先日、東野圭吾が書いた「秘密」を読みましたので、感想を書いていきます。
お話は、ある家族のお母さん(直子)と娘(藻奈美)が2人でスキー旅行に遊びに行くところからスタートします。お父さん(平助)は遊びに行かず仕事をしていまして、家に帰ればテレビを観るといった過ごし方をしていました。そしてテレビを観ていると、ある旅行会社のバスが事故を起こしたというニュースが流れてきます。実はそのバス、妻と娘が利用しているものでした。
平助はすぐに病院に行って状況を確認したのですが、幸いなことに娘は大きな怪我もなく助かりました。ただ、母親は亡くなってしまいます。残された娘と力強く生きようと決心した時に、とんでもないことが起こります。なんと娘の藻奈美は、「私は直子だ」と主張するのです。生き残ったのは、間違いなく娘でした。ただ、生き残った魂は妻のものだったのです。

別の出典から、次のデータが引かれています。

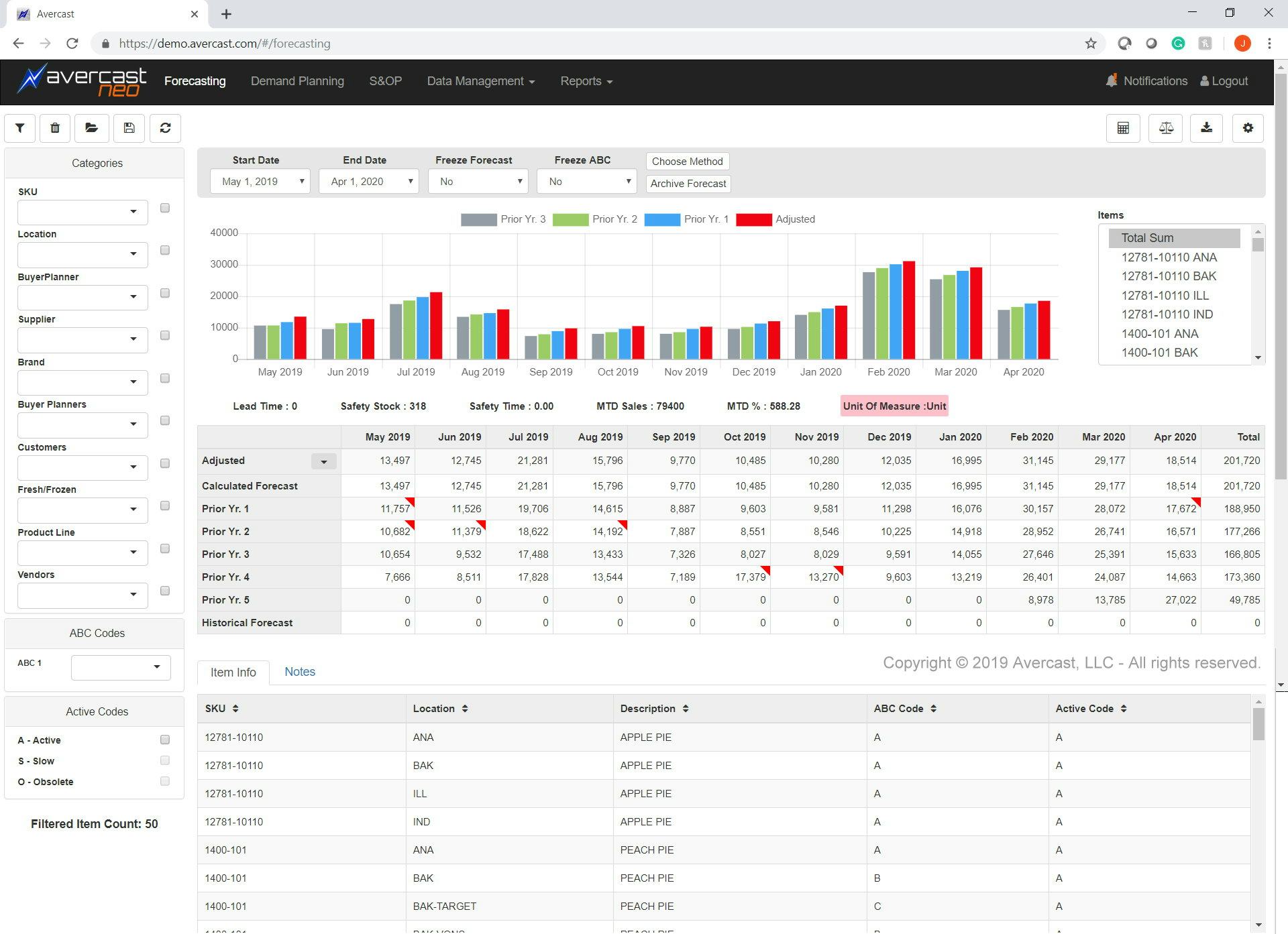
Task: Click the save floppy disk icon
Action: (x=129, y=128)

つまり、娘の体に妻の魂が移ったような状況です。この状況、当然平助は混乱しますよね。見た目は娘なのに、魂は妻。どう接するのが正解か分からず、時に大きな衝突も起こしてしまいます。
ただ、そんな状況の中でも最適な生き方を考え抜き、お互いがお互いを想う愛のある選択に、僕は心惹かれました。最後はハッピーエンドとは言えませんが、「それが最善の選択だったのかもしれないな」と思わせてくれる、非常に切ない描写となっております。
切なく穏やかな物語が好きな人に、ぜひ読んでほしい作品です。